W Katowicach "TriGranit" - twórca "Dębowych Tarasów" (osiedle składa się
z 4 budynków o zróżnicowanej wysokości od 5 do 11 pięter oraz 8
budynków 4-piętrowych), także stawia na bezpieczeństwo i komfort
mieszkańców.
- Dla przyszłych mieszkańców przewidziano nowoczesny system
monitoringu: kamery, ochrona, brama wjazdowa i garażowa otwierana na
pilota. Wejście na teren
osiedla odbywać się będzie za pomocą elektronicznych kart, a odwiedzający będą mogli wjeżdżać tylko główną bramą po uprzednim
powiadomieniu ochrony. Osiedle jest właśnie zasiedlane i realizowane są
jego kolejne etapy -tłumaczy Marta Wybrańska, dyrektor regionalny ds.

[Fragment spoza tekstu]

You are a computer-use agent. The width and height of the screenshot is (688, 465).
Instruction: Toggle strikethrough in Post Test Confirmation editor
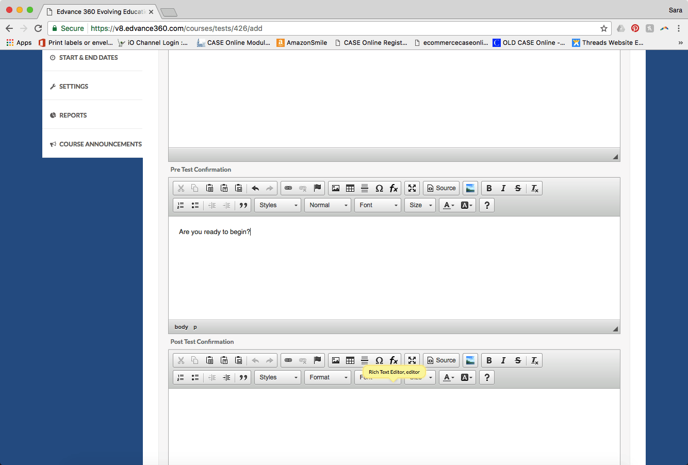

wynajmu i sprzedaży "TriGranit".
- O zamykaniu osiedla rzadziej
decyduje strach przed kradzieżami, napadami czy wandalizmem, a coraz
częściej to, że chcemy zapewnić komfort przyszłym mieszkańcom. Obok
oczywistego poczucia bezpieczeństwa i prywatności, pozwala to wzbogacić
przestrzeń w korty tenisowe, place zabaw dla dzieci, czy SPA - tłumaczy
Monika
Śleziońska, dyrektor ds. marketingu i sprzedaży w firmie
deweloperskiej "MK Inwestycje".
Zamknięte jest też osiedle "Zagajnik" w Katowicach. Jego mieszkańców
strzegą ogrodzenie oraz 24-godzinny monitoring. O separacji od
otoczenia nie decydował strach przed wandalami, bo bloki leżą w jednej
z najbezpieczniejszych dziś dzielnic Katowic -Zarzeczu, ale
bezpieczeństwo najmłodszych. W centrum osiedla zlokalizowany jest
bowiem plac zabaw i chodziło o to, by bawiące się tam maluchy były
bezpiecznie i nie wpadły, np. pod przejeżdżający samochód. W samych
tylko Katowicach w najbliższym czasie oddanych zostanie 7 osiedli
(m.in. "Miłe Zacisze", "Pastelowe Osiedle", czy "Ligota Park"), które
oprócz systemów monitoringu będą miały także ogrodzenia w formie płotów
bądź murków. - Ogradzanie osiedli podyktowane jest wymaganiami, jakie
stawiają inwestorzy. Często już na etapie projektowania kontaktujemy
się z firmami ochroniarskimi i wspólnie planujemy zabezpieczenia.
Mieszkańcy po prostu chcą mieć pewność, że przeprowadzając się na
przedmieścia będą czuli się tam dobrze. Zresztą południowe dzielnice
Katowic wybiera się właśnie z tego powodu - dodaje Monika Śleziońska.